И знаете, от чего я страдал больше всего? От уязвленного самолюбия, от обиды за род людской. Как, говорил я себе, вот и все? Вот и весь человек с его счастьем и несчастьем, сложностью и простотой, грехами и доблестями? Надо, выходит, лишь знать, как вложить в компьютер основные данные — и судьба каждого из нас будет рассчитана по самому оптимальному варианту, так, что счастье накроет человечество с головой?.. Тут еще Регина поведала мне об опытах Минского. Я готов был заплакать, когда узнал, что скоро мы, возможно, от проблем голода шагнем сразу в молочные реки, на кисельные берега. Ну вот, сказал я себе, теперь людям действительно крышка. Минский сделает им хлеб материальный, я — хлеб духовный, и все — в самом сытом и пошлом изобилии. Ведь если синтезаторы будут превращать «камни в хлебы», а компьютеры начнут понимать самые сложные и глубокие проблемы человеческого бытия, машины сумеют удовлетворить даже самых требовательных, самых строптивых. Все это очень приятно, но это — смерть. Я чувствовал себя создателем атомной бомбы. А иногда — просто сумасшедшим. Ведь у меня до сих пор не было точных доказательств того, что компьютер справляется с задачами эксперимента!.. Мне нужен был однозначный, недвусмысленный конечный результат, но я не имел такого ни по программе «Истина», ни по программе «Любовь». Все, что случилось со мной, можно было трактовать и так, и эдак. Я не знал, чем порождена моя слава и моя любовь: действительным, реальным ходом жизни или ловкой подделкой компьютера.

Иногда в разговорах с коллегами я специально наталкивал их на неточность формулировок, слабость аргументации и другие недостатки моих работ; думал, если все подтасовано, пусть меня скорее разоблачат. Точно так же я поступал в отношениях с Региной.
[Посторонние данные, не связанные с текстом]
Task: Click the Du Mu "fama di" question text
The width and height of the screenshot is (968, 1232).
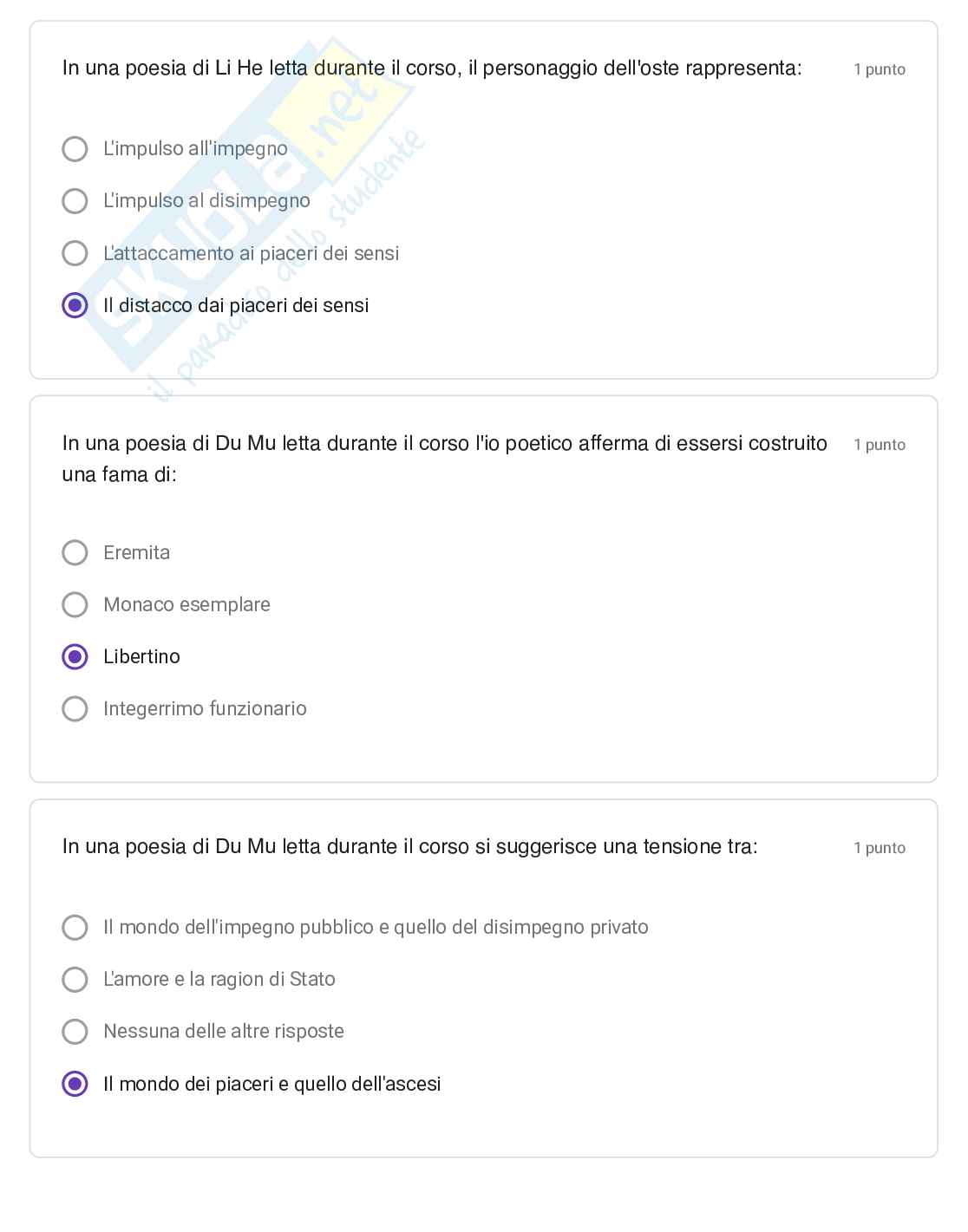Action: pyautogui.click(x=444, y=458)
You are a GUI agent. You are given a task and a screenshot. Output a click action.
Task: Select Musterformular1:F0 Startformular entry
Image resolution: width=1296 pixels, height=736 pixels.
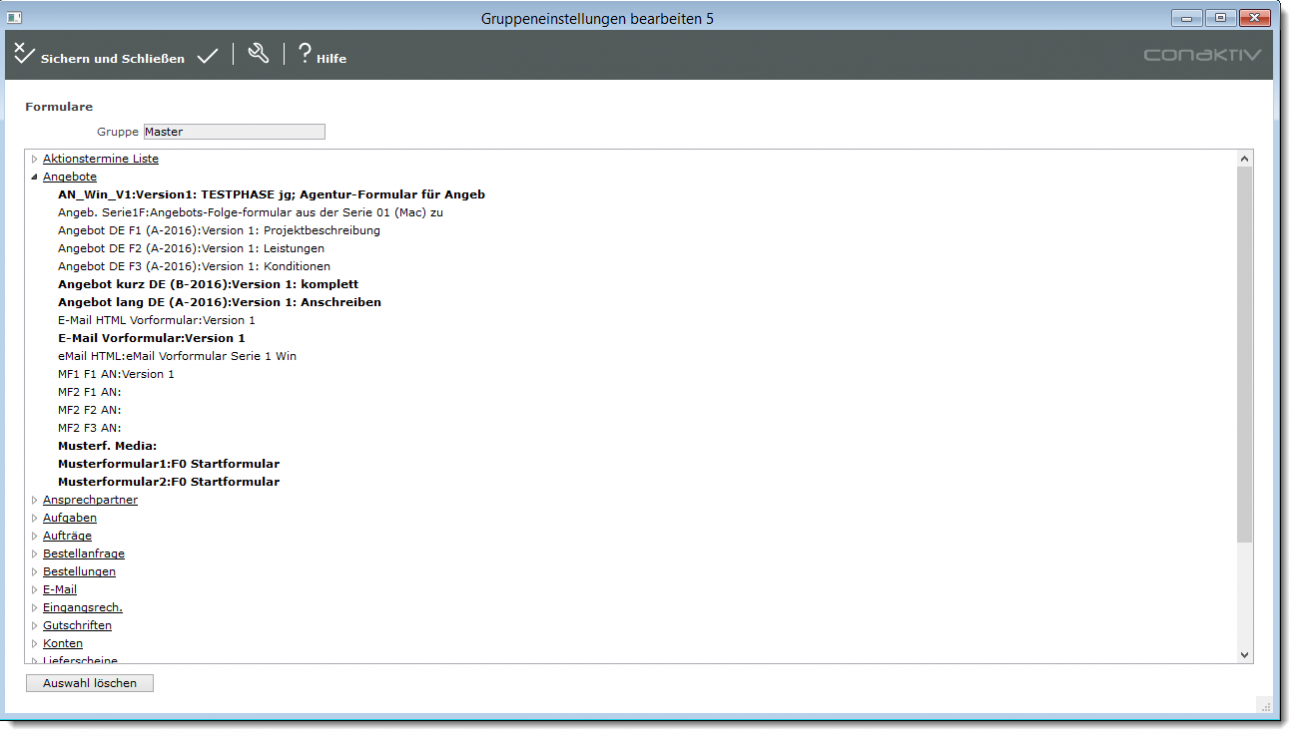pyautogui.click(x=168, y=464)
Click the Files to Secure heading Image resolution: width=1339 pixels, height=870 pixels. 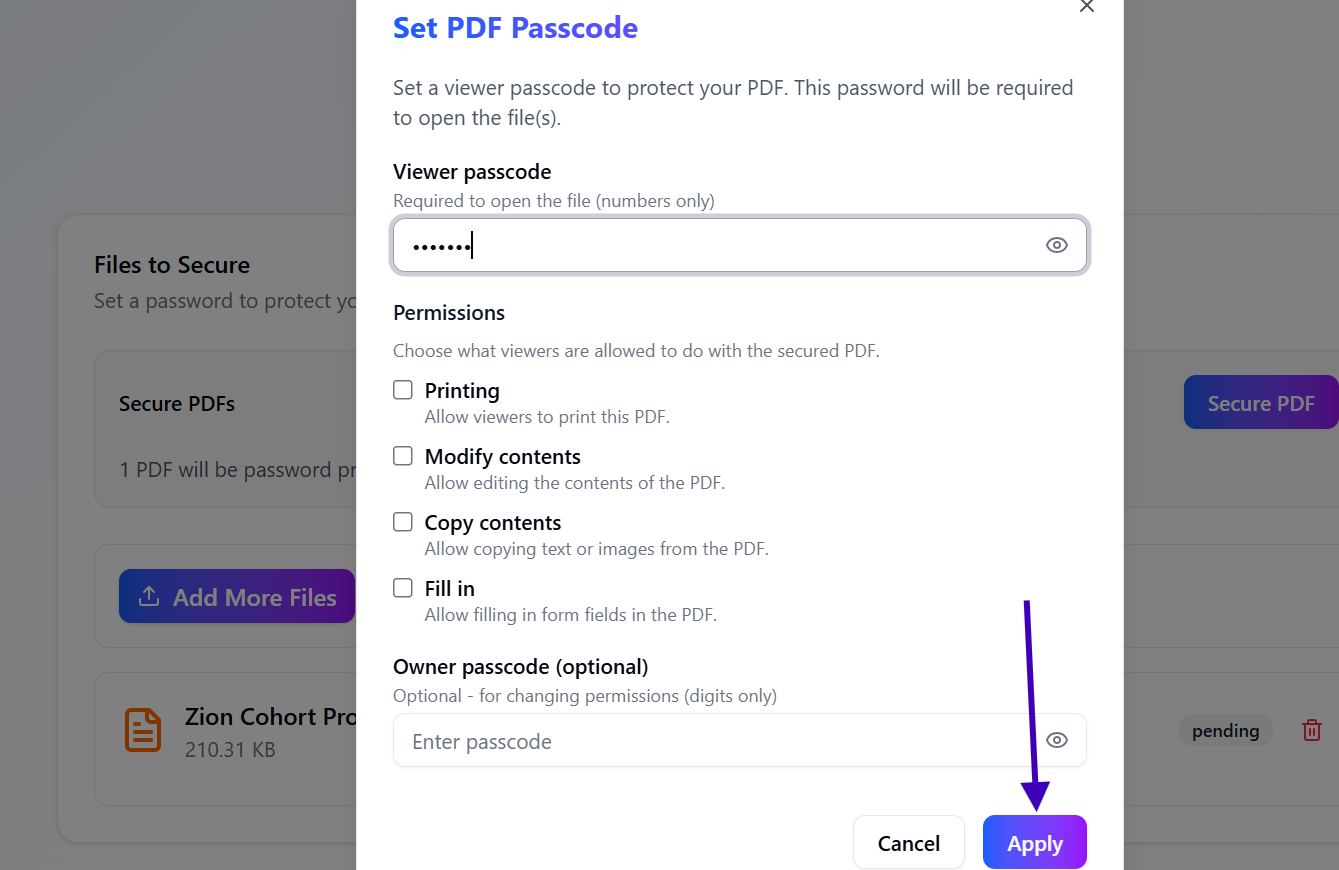[171, 264]
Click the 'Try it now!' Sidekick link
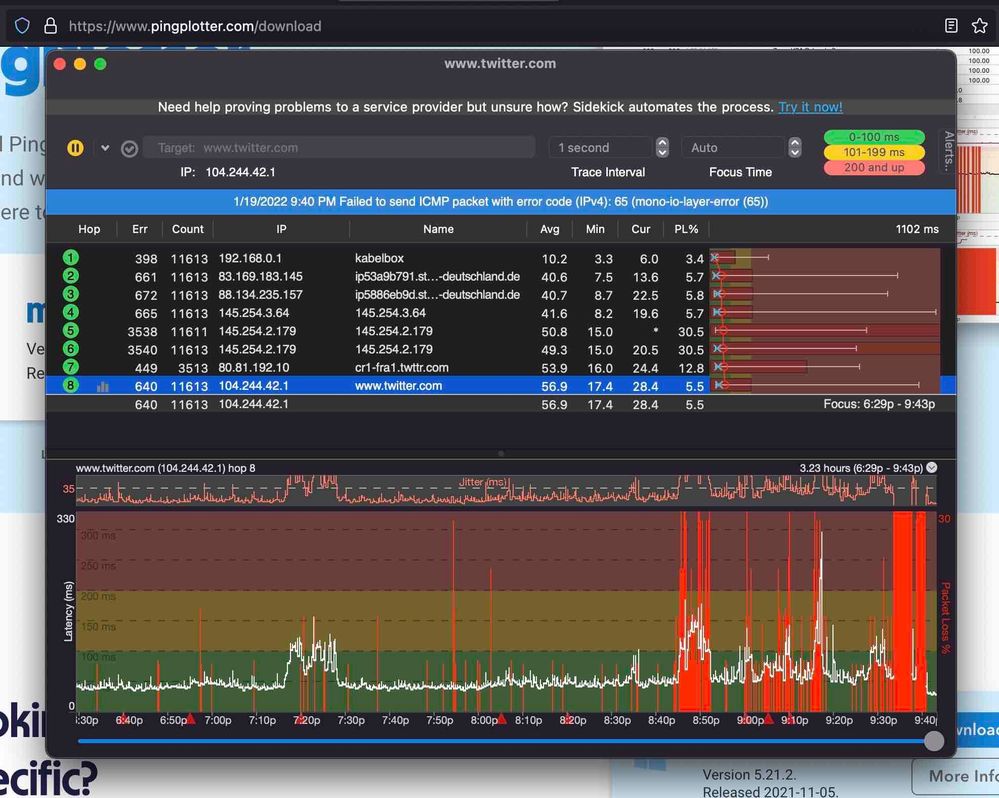Screen dimensions: 999x798 click(810, 107)
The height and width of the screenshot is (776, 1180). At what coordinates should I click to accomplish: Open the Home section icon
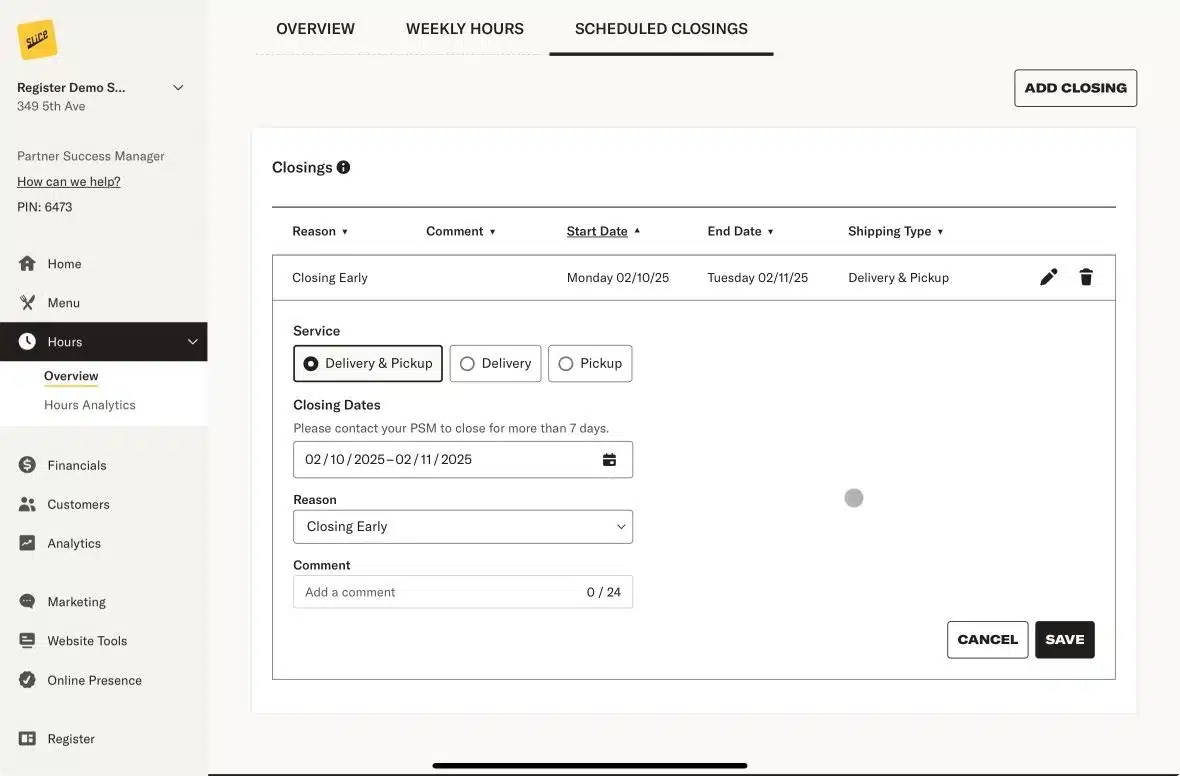click(27, 263)
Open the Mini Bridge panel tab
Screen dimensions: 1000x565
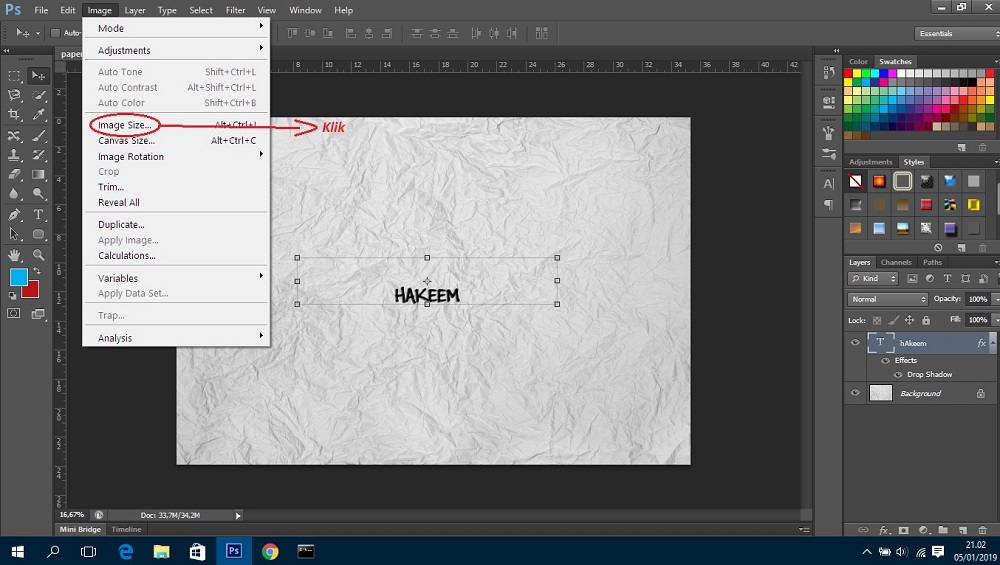tap(80, 529)
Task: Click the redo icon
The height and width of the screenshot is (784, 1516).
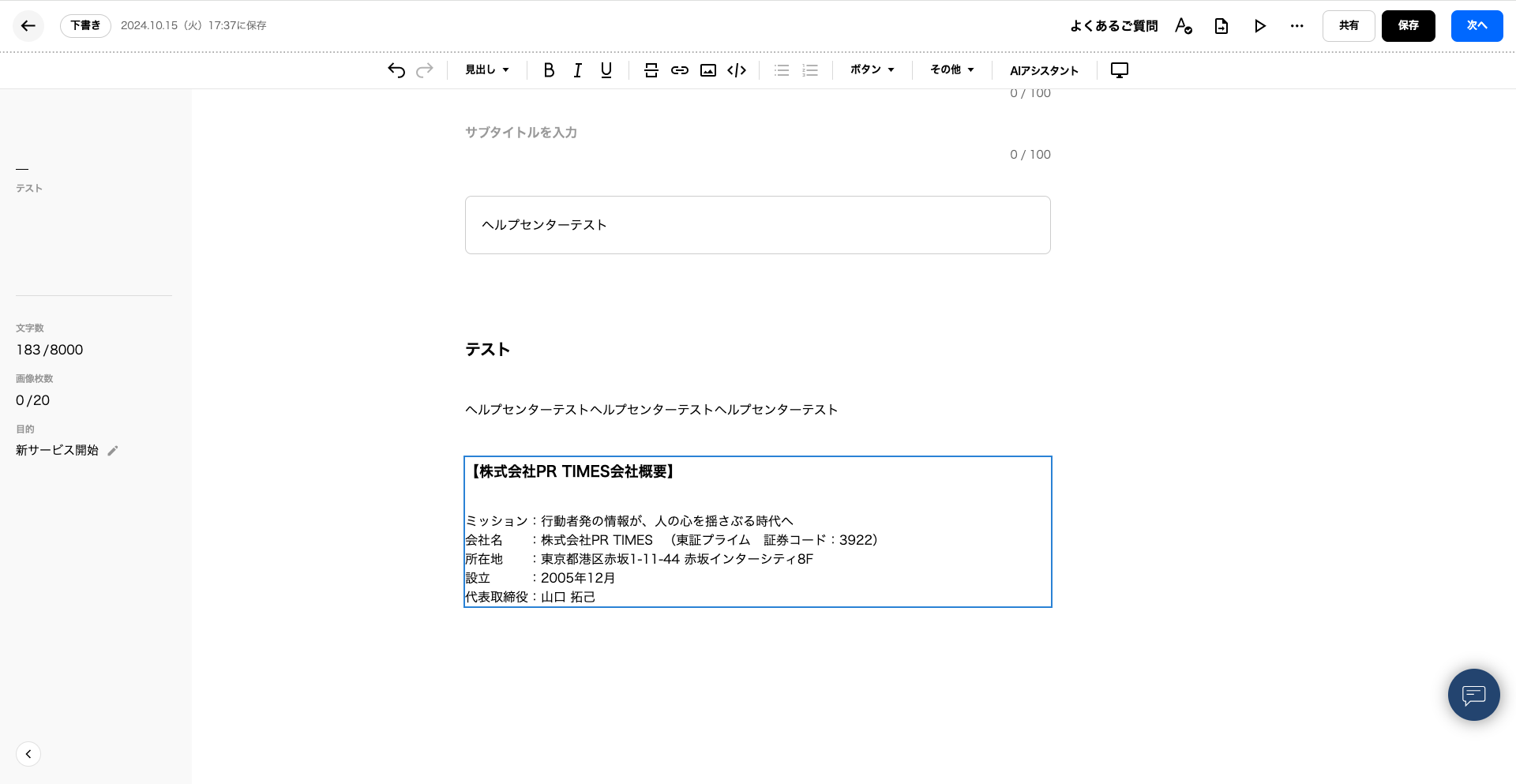Action: click(425, 70)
Словно какой-то бес заставлял меня совершать самые безобразные, самые разнузданные поступки; иногда мне всеми силами души хотелось, чтобы Регина возненавидела меня, отвергла навеки. Тогда бы я сказал: а все-таки компьютер глуп, всего предусмотреть не может, а потому человек сколько-то проживет еще по своей воле, по своему разумению.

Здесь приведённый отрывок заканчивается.